(AKIN GUMP LOGO)
Exhibit 5.1
July 23, 2007
Quanta Services, Inc.
1360 Post Oak Boulevard
Suite 2100
Houston, TX 77056
     
     Re:     Quanta Services, Inc., Registration Statement on Form S-4 (Registration No. 333-142279)
Ladies and Gentlemen:
     We have acted as counsel to Quanta Services, Inc., a Delaware corporation (the “Company”), in connection with the registration, pursuant to a registration statement on Form S-4, as amended (the “Registration Statement”), filed with the Securities and Exchange Commission under the Securities Act of 1933, as amended (the “Act”), relating to the issuance by the Company of the Company’s common stock, par value $0.00001 per share (the “Common Shares”), together with the associated preferred stock purchase rights issued pursuant to the Amended and Restated Rights Agreement, dated as of March 8, 2000 and amended and restated as of October 24, 2002, between the Company and American Stock Transfer & Trust Company, as Rights Agent (the “Preferred Stock Purchase Rights” and, together with the Common Shares, the “Company Shares”), in connection with the merger (the “Merger”) of InfraSource Services, Inc., a Delaware corporation (“InfraSource”), with and into Quanta MS Acquisition, Inc., a Delaware corporation and a wholly owned subsidiary of Quanta (“Quanta MS”) pursuant to the Agreement and Plan of Merger (the “Merger Agreement”), dated as of March 18, 2007 by and among the Company, Quanta MS and InfraSource.

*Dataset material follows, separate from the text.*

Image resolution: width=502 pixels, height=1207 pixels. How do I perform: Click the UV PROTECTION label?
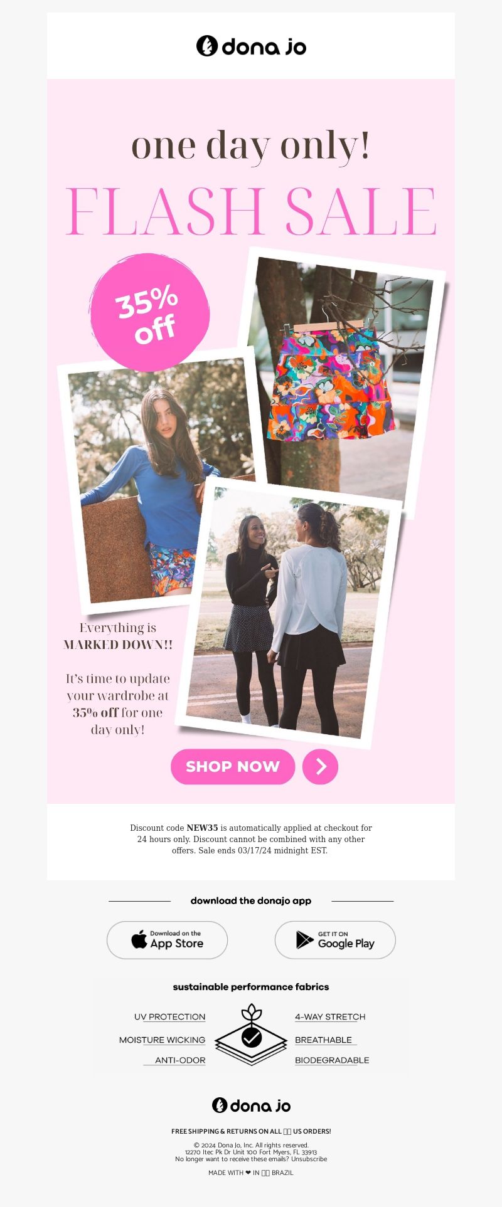(x=169, y=1016)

     We have examined originals or certified copies of such corporate records of the Company and other certificates and documents of officials of the Company, public officials and others as we have deemed appropriate for purposes of this letter. We have assumed the genuineness of all signatures, the authenticity of all documents submitted to us as originals, the conformity to authentic original documents of all copies submitted to us as conformed and certified or reproduced copies.

 


 

(AKIN GUMP LOGO)
Quanta Services, Inc.
July 23, 2007
Page 2
     Based upon the foregoing and subject to the assumptions, exceptions, qualifications and limitations set forth hereinafter, we are of the opinion that, when (a) the Registration Statement relating to the Company Shares has become effective under the Act, (b) the stockholders of the Company have approved the issuance of the Company Shares in connection with the Merger, (c) the stockholders of InfraSource have approved and adopted the Merger Agreement and (d) the other conditions to consummating the transactions contemplated by the Merger Agreement have been satisfied, the Company Shares will be duly authorized and the Company Shares, when issued and delivered in accordance with the terms and conditions of the Merger Agreement, will be validly issued, fully paid and non-assessable.

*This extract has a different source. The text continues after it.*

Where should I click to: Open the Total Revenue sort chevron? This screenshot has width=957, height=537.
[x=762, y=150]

     The opinions and other matters in this letter are qualified in their entirety and subject to the following:
  A.   We express no opinion as to the laws of any jurisdiction other than any published constitutions, treaties, laws, rules or regulations or judicial or administrative decisions of the General Corporation Law of the State of Delaware.
 
  B.   This letter is limited to the matters stated herein, and no opinions are implied or may be inferred beyond the opinions expressly stated. This letter speaks as of the effective date of the Registration Statement, and we undertake no, and hereby disclaim any, obligation to update this letter.
     We hereby consent to the filing of this letter as an exhibit to the Registration Statement and to the use of our name in the prospectus forming a part of the Registration Statement under the caption “Legal Matters”. In giving this consent, we do not thereby admit that we are within the category of persons whose consent is required under Section 7 of the Act and the rules and regulations thereunder.